__Instructions to follow__. From the first line of the entries below, reproduce everything exactly through the line with "Click the Nov label on time axis", and nothing more.

__Given data__.
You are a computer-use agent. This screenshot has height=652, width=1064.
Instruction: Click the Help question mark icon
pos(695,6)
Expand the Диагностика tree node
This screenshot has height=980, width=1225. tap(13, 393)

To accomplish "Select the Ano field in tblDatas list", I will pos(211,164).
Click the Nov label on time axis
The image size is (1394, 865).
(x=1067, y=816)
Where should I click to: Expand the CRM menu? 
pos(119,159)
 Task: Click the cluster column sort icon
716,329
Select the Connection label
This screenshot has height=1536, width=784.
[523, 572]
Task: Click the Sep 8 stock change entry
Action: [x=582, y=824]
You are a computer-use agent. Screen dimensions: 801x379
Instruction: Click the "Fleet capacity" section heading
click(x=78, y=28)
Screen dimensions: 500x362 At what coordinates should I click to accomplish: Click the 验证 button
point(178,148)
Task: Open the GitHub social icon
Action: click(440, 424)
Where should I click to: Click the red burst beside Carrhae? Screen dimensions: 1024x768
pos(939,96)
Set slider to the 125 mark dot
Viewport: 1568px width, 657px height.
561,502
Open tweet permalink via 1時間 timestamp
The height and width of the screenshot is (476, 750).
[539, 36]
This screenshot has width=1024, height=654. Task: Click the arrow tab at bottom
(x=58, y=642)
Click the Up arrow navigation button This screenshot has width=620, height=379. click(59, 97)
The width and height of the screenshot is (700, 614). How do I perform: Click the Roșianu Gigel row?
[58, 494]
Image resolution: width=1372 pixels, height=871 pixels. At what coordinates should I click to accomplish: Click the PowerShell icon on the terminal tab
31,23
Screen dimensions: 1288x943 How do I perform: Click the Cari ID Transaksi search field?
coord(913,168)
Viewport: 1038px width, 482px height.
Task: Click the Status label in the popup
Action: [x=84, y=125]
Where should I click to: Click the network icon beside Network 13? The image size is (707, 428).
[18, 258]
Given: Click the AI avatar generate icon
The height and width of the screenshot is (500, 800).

__Exercise solution__.
You are a computer-use agent. This screenshot has height=652, width=1064.
Instruction: Click the Help question mark icon
pos(695,6)
Expand the Диагностика tree node
This screenshot has height=980, width=1225. tap(13, 393)

To accomplish "Select the Ano field in tblDatas list", I will pos(211,164).
Click the Nov label on time axis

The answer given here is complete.